Sometimes, “Do you have a minute?” is the lead-in to a volunteer telling you it’s time for them to take a break or step away from serving altogether. So what do you do when that long-serving and ever-faithful volunteer tells you that they’re exhausted and need some time away? I think there are at least five things:
1. Listen to them.
“Do you have a minute?” may mean you have a minute right then, or it may mean that you need to carve out several minutes in the very near future. Either way, take the time to honor them with your time. Let them unpack their story. Ask good questions on what led them to this point. Gently challenge them at points where they may not be believing truth about themselves or their situation.

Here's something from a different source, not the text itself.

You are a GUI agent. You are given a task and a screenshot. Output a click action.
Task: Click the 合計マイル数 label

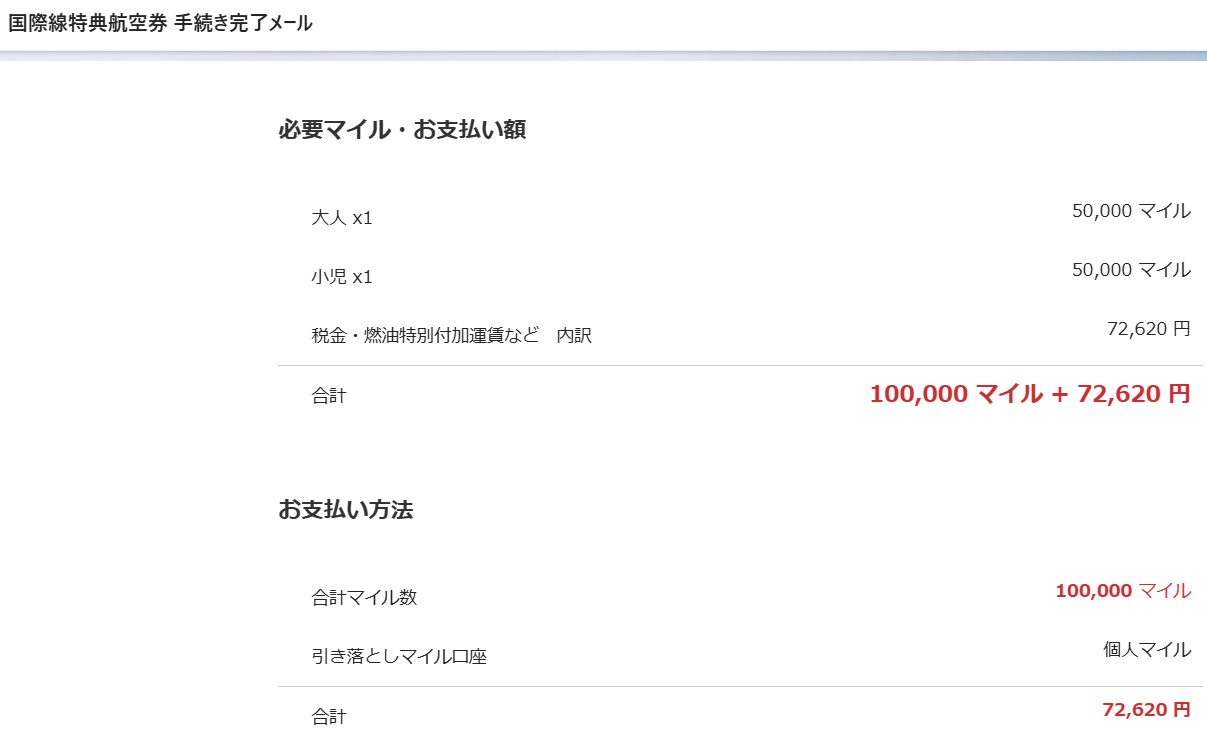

This is not the time to beg, bribe, or berate them. If you’re dealing with a faithful volunteer, let their track record speak for itself. If they say they’re tired, believe them. In that moment, put on your shepherding hat and suppress any panic you may be feeling about the gap on your team.
2. Affirm them.
After you’ve listened, take some time to talk. But keep the conversation about them, not you. Point out specific contributions they’ve made to the team and how God has used them. Remind them of the positive changes they’ve made to your culture. Encourage their need for a break, and don’t make them feel like they’ve let you, the church, or the kingdom of God down by being human. Remind them again of the gospel, that Jesus did everything necessary for their salvation, and their work – or lack of it – doesn’t add or take away anything from God’s love for them.
3. Plan with them.
In the “do you have a minute?” moment – or a designated time soon after – it’s time to talk logistics. Whenever a volunteer steps down, there will be gaps. If that volunteer is a leader, this conversation is even more crucial. Discuss how their team will be affected. Talk about timeline: are they stepping away immediately or transitioning next month? Talk about publicity: who needs to know when? Who already knows this is coming? Talk about their replacement: is there someone they’ve been investing in who would be a natural fit?

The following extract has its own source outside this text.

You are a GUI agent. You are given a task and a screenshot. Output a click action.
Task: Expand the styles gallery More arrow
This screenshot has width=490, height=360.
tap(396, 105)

Asking your volunteer to define “what’s next?” honors their history on the team, their leadership of the team, and their hope for the future of the team.
4. Celebrate them.
I mentioned this in a recent post, but not all volunteers are comfortable standing in the spotlight, even if it’s to honor their years of service. How you celebrate them – publicly or privately – will depend on their personality. But celebrate them. Don’t let them slip away without appropriately recognizing their service over the years. Whether it’s a handwritten note, a framed photo signed by their former team, or an overnight getaway for them and their spouse, find a way to say thank you.
5. Check in with them.
This post assumes that we’re on the same page about Christ-followers retiring from service: they don’t. We never graduate from the call to use our spiritual gifts to serve others. Having said that, I believe that there are seasons when it’s healthy and necessary for a volunteer to step back or redirect their passions.

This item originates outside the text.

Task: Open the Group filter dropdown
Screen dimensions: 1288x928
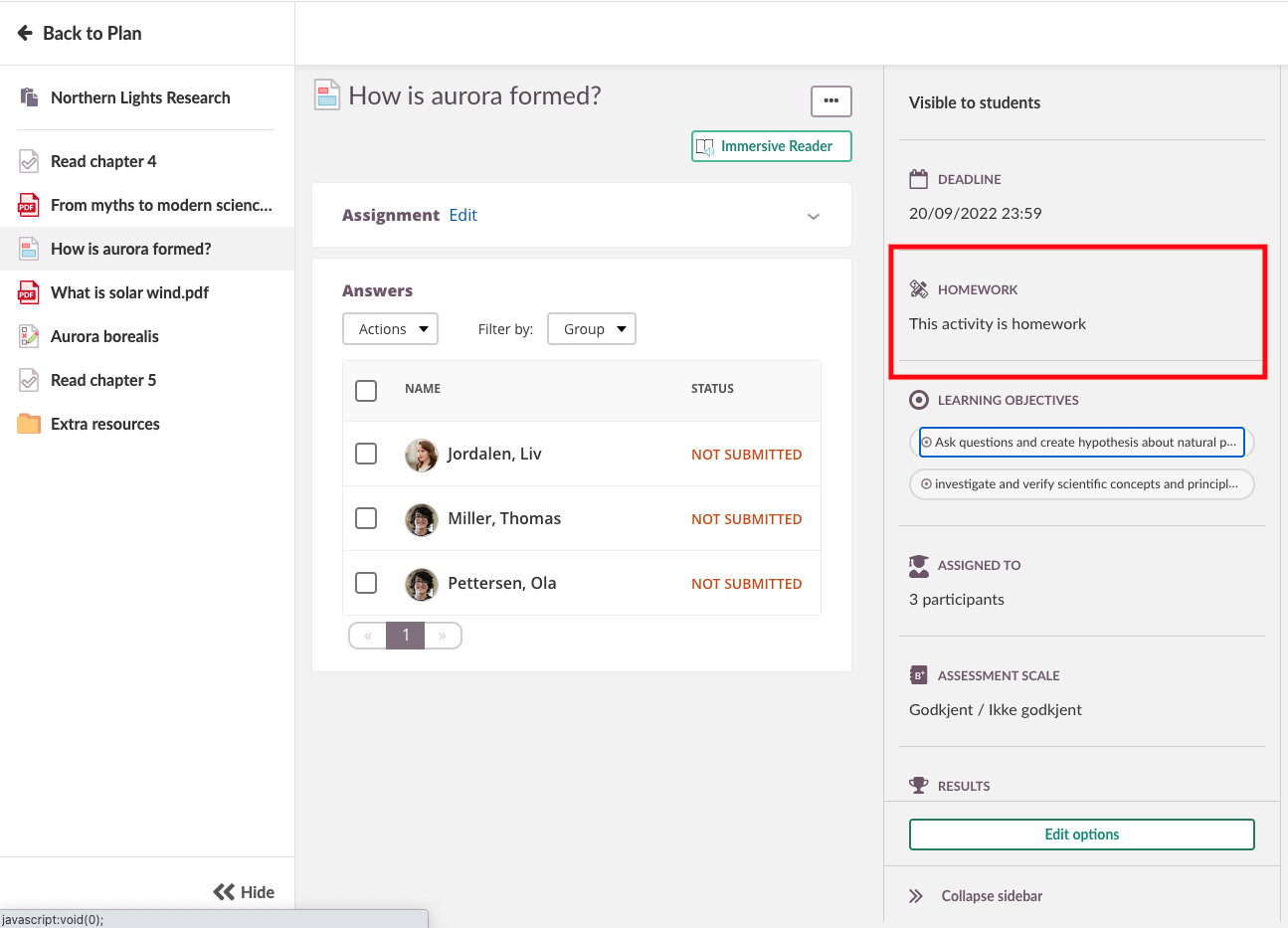Action: [x=592, y=329]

But that’s why this step is crucial. Talk to your volunteer about not only what’s next for their team (#3 above), but what’s next for them. Do they plan on returning? Returning in a different role? Redirecting their skill set to another role? You should both set a mutually-agreed-upon date on the calendar when you’ll check in to see how they’re doing and how they’ve processed the “What’s next?” question. Again: this is more about you serving as shepherd and not about you filling a hole on your roster.
“Do you have a minute?” is an opportunity to either build or erode trust with a volunteer. Handle that opportunity poorly, and you may lose them for life. Steward it well, and you might find that the volunteer comes back stronger and more bought into the mission of the team.